Хуанита принялась стаскивать обеими руками левую туфлю:
— Это настоящая змеиная кожа. Я уплатила за них девятнадцать долларов.
— Должно быть, у тебя огромные чаевые.
— Да нет. У меня богатый дядюшка.
Она поставила свои остроносые туфли на каблуках-шпильках на стойку перед собой. Снятые с ног, туфли обычного размера выглядели теперь огромными и бесформенными, как будто принадлежали какому-нибудь гиганту, любившему к тому же причинять себе боль.
На фоне огромных туфель количество алкоголя в стакане Филдинга казалось совершенно мизерным, на что он не преминул указать бармену.
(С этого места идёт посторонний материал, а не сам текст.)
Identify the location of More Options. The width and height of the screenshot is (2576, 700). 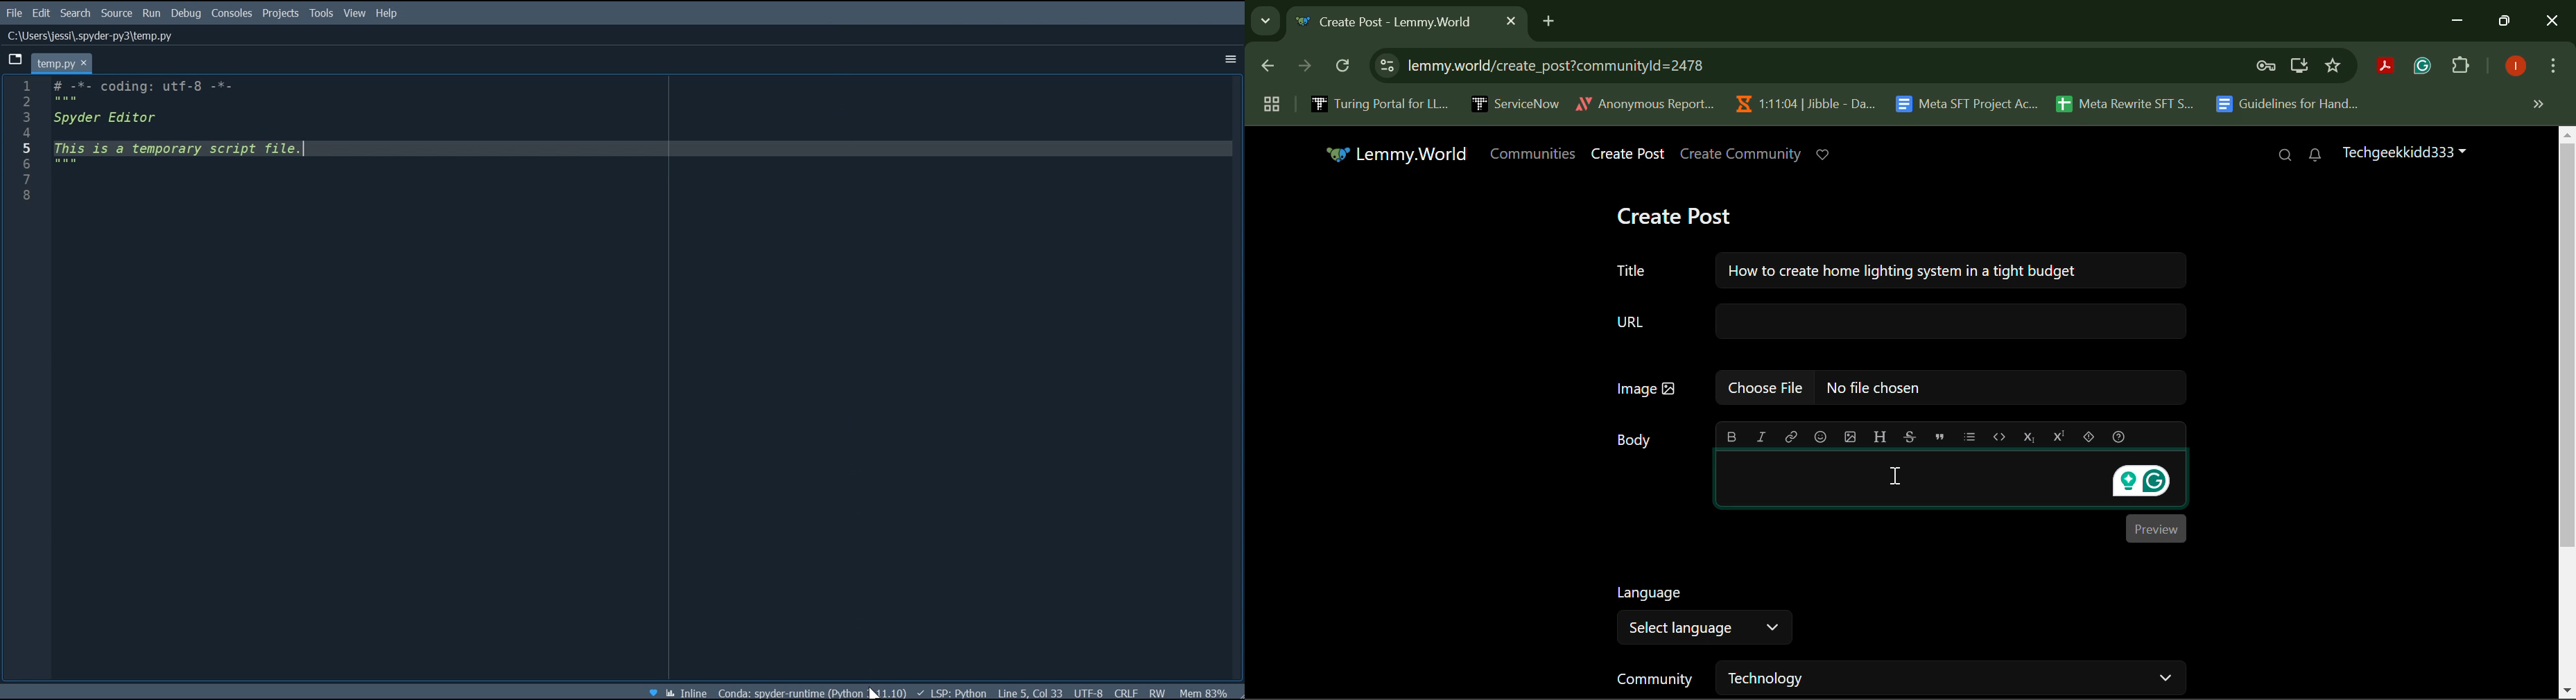
(2552, 69).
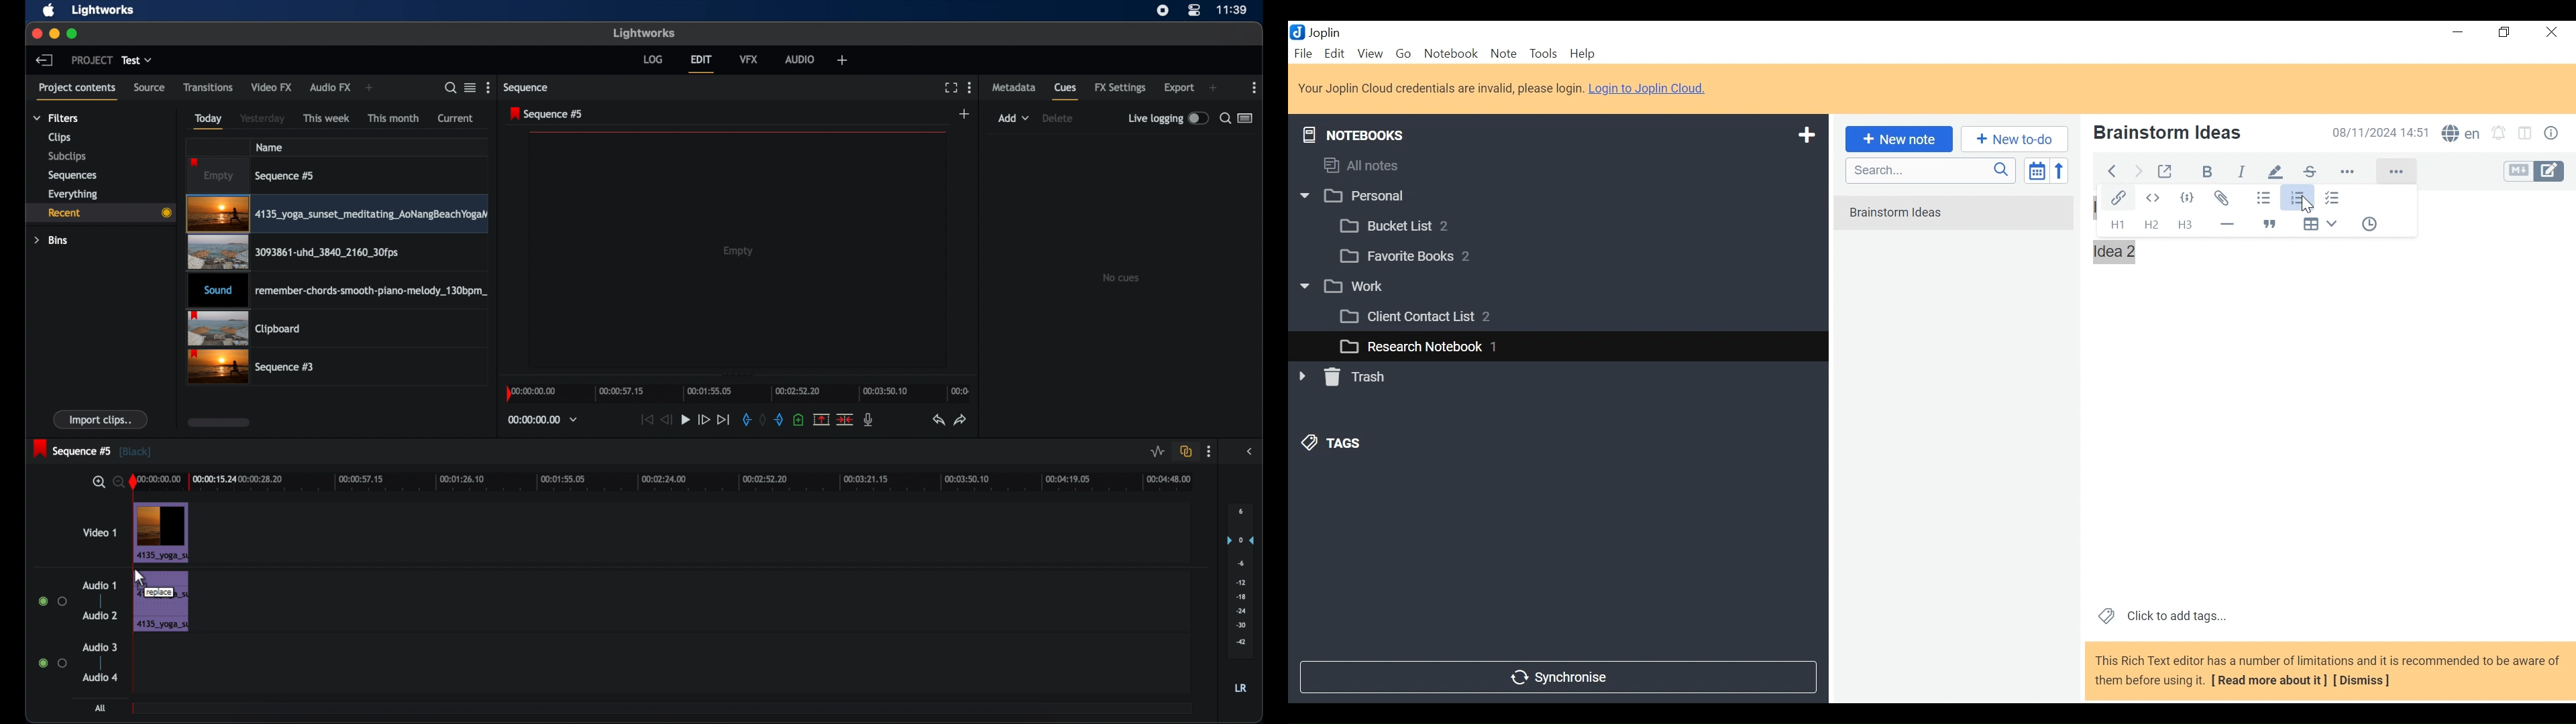 Image resolution: width=2576 pixels, height=728 pixels. Describe the element at coordinates (937, 420) in the screenshot. I see `undo` at that location.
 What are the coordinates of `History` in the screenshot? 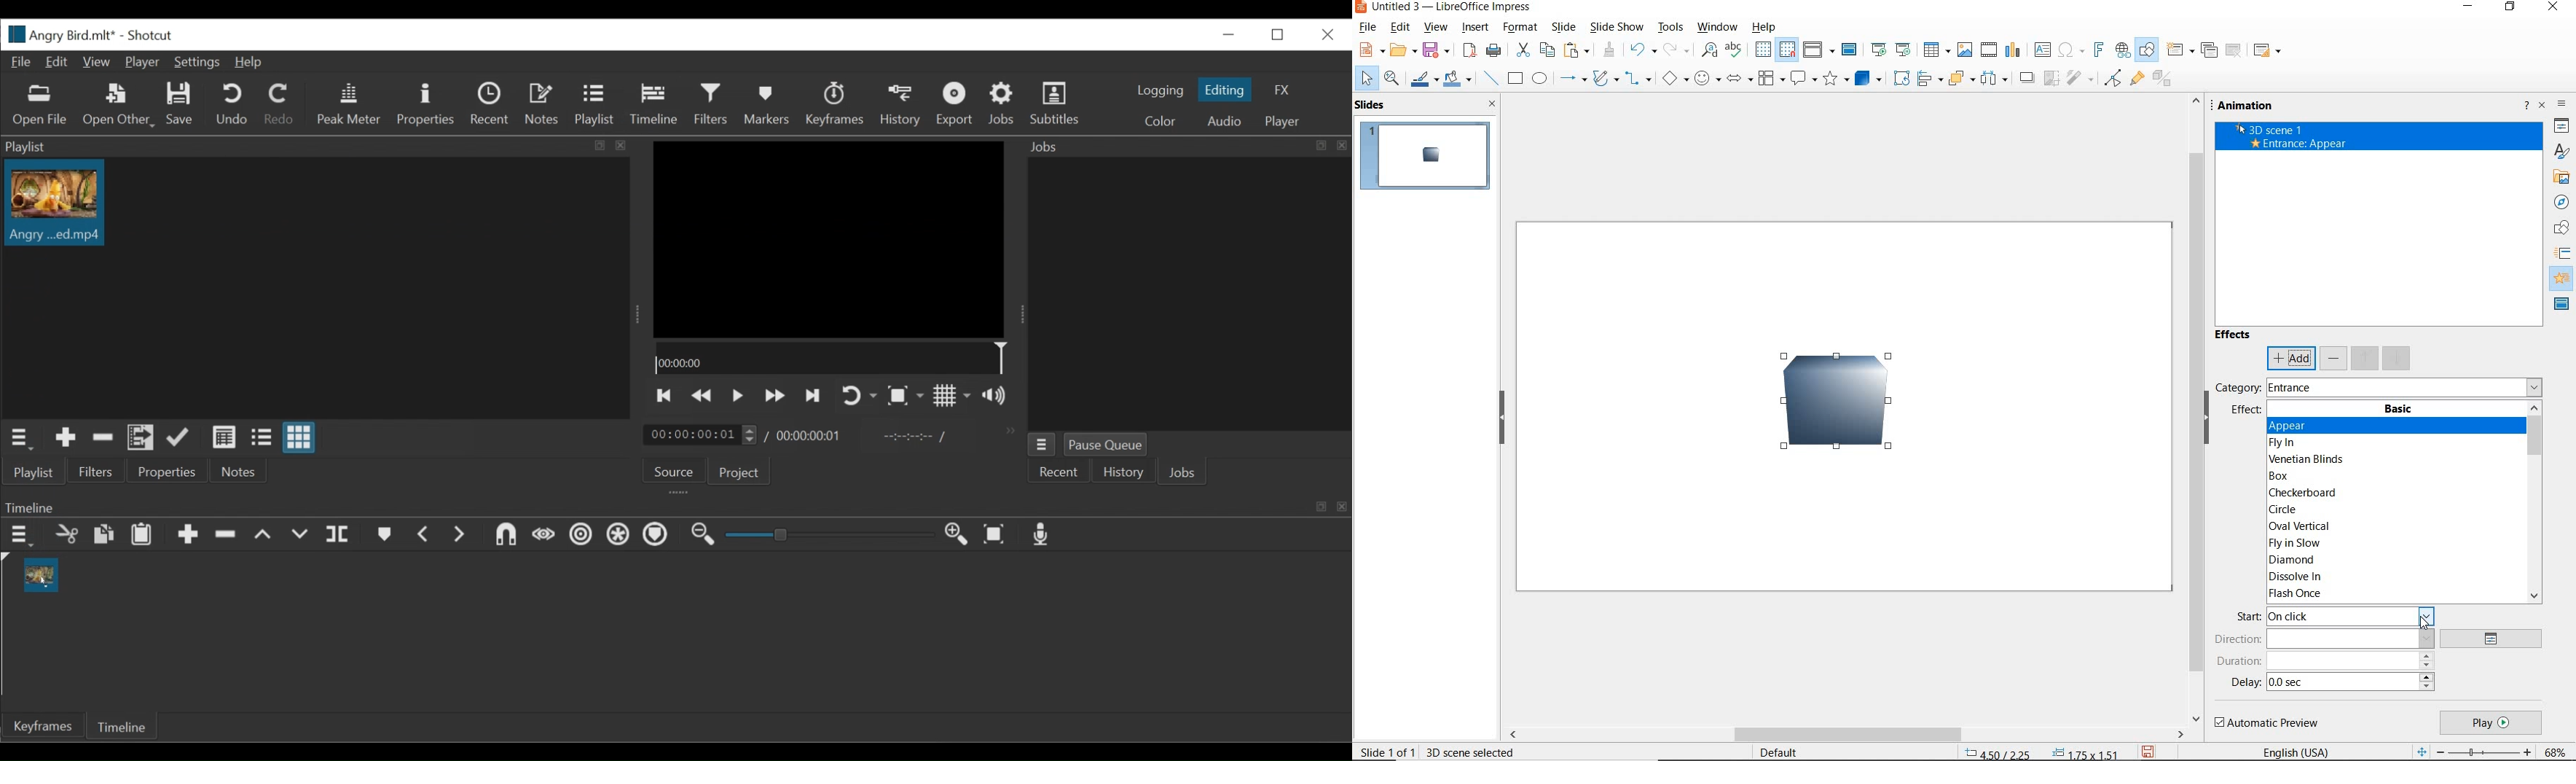 It's located at (1123, 471).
Тот потребовал от Хуаниты прекратить безобразие и надеть обувь на ноги.
— Я ничего не делаю, — сказала она.
— Когда я прихожу в вашу забегаловку пропустить стаканчик, то не начинаю немедленно раздеваться и не оставляю свою одежду на стойке.
— Почему бы тебе действительно это не сделать? — заметила Хуанита. — Думаю, это произвело бы фурор. Могу себе представить, как раздуется и вся позеленеет от злости миссис Брустер.
— Ну, в общем, если хочешь демонстрировать стриптиз, сядь в одну из кабинок сзади, там тебя полиция не увидит. По субботам они проходят здесь раз по десять.
— Плевала я на легавых.
— Ну? А хочешь знать, что однажды произошло во Фриско? Там по улице, я читал об этом в газете, какая-то девка шла босиком, она больше ничего не делала, и они ее арестовали. Ей-Богу!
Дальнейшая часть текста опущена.